Bloc of developing nations

The G20 developing nations (and, occasionally, the G21, G23 or G20+) is a bloc of developing nations established on 20 August 2003. Distinct and separate from the G20 major economies, the group emerged at the 5th Ministerial WTO conference, held in Cancún, Mexico, from 10 September to 14 September 2003. The group accounted for 60% of the world's population, 70% of its farmers and 26% of world’s agricultural exports.

== History ==
Its origins date back to June 2003, when foreign ministers from Brazil, India and South Africa signed a declaration known as the Brasilia Declaration, on June 6, 2003. in which they stated that "major trading partners are still moved by protectionist concerns in their countries’ less competitive sectors [...] and emphasized how important it is that the results of the current round of trade negotiations provide especially for the reversal of protectionist policies and trade-distorting practices [...] Furthermore, Brazil, India and South Africa decided to articulate their initiatives of trade liberalization".

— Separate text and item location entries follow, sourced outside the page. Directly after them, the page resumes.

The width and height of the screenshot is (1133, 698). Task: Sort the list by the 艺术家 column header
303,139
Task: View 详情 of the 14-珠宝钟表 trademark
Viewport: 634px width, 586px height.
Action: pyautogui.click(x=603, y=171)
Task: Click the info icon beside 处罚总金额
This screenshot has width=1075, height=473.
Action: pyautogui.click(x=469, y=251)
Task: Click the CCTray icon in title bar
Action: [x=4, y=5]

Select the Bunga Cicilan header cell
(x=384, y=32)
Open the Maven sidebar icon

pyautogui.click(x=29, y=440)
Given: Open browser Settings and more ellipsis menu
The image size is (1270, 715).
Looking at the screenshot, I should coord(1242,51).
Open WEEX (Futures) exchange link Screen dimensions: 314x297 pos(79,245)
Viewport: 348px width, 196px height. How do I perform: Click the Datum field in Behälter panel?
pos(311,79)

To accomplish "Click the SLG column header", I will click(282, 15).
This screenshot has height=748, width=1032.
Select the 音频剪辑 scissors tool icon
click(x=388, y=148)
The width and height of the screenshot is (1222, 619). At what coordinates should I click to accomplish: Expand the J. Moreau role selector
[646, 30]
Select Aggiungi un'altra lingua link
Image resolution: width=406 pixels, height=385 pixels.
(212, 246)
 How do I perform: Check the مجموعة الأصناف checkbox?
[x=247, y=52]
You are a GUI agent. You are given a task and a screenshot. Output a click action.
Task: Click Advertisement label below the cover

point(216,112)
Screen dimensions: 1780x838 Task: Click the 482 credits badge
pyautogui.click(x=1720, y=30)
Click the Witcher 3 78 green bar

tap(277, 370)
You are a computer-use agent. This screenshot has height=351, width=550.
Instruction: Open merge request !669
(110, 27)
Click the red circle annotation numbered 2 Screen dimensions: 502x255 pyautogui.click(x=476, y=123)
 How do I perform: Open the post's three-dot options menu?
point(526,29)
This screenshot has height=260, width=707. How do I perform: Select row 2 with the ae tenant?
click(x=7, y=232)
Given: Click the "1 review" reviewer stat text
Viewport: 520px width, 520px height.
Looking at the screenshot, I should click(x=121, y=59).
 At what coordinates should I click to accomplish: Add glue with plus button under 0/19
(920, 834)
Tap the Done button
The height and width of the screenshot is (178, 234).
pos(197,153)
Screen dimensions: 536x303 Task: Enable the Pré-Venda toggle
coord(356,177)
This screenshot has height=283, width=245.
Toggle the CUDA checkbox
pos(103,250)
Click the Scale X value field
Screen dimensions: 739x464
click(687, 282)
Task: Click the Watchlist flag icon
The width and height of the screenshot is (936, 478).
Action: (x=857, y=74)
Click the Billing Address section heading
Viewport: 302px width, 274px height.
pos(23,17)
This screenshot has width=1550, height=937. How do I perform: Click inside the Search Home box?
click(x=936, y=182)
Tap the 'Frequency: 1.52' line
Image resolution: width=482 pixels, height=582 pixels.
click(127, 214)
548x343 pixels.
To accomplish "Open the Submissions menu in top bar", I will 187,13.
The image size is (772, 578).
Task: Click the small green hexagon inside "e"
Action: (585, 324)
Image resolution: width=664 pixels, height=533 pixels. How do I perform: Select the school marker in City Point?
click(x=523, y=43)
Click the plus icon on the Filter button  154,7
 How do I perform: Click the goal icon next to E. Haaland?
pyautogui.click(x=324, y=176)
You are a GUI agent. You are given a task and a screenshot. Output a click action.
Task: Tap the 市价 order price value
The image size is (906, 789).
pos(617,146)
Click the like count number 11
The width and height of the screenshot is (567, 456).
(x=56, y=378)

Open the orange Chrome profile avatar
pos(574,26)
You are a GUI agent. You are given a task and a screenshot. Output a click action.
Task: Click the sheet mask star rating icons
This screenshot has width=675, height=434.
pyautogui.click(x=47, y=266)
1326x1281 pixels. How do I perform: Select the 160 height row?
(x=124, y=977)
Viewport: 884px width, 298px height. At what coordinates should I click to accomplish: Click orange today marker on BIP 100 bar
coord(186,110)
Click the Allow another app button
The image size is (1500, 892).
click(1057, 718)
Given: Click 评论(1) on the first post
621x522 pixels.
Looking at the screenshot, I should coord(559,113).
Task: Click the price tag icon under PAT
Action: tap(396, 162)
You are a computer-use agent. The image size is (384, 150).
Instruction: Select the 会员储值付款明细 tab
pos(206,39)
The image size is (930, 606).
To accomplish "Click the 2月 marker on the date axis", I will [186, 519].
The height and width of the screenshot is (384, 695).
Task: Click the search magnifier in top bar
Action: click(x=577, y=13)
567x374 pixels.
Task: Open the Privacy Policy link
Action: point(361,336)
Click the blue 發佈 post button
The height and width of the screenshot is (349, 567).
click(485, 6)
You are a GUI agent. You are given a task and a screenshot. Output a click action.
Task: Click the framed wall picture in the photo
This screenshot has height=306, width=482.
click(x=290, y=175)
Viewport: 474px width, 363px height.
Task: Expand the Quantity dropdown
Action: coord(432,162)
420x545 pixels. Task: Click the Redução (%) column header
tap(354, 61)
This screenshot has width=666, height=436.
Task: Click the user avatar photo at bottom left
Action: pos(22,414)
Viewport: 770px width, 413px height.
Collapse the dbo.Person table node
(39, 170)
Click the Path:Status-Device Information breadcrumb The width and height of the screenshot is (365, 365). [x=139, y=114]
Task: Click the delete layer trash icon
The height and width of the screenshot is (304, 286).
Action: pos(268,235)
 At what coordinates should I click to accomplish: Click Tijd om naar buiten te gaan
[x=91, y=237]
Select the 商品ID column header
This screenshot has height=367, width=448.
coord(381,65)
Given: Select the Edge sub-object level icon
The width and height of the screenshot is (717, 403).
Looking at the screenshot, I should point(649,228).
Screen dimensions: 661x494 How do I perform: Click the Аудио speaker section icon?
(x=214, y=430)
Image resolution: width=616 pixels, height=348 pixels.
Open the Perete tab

Nonetheless, the "official" appearance of the group occurred as a response to a text released on 13 August 2003 by the European Communities (EC) and the United States with a common proposal on agriculture for the Cancún Ministerial. On 20 August 2003 a document signed by twenty countries and re-issued as a Cancún Ministerial document on 4 September proposed an alternative framework to that of the EC and the US on agriculture for the Cancún Meeting. This document marked the establishment of the group. The original group of signatories of the 20 August 2003 document went through many changes, being known as such different names as the G-21 or the G-22. The title G-20 was finally chosen, in honor of the date of the group's establishment.

Since its creation, the group had a fluctuating membership. Previous members include: Colombia; Costa Rica; El Salvador; and Turkey. In December 2017, the group had 23 members.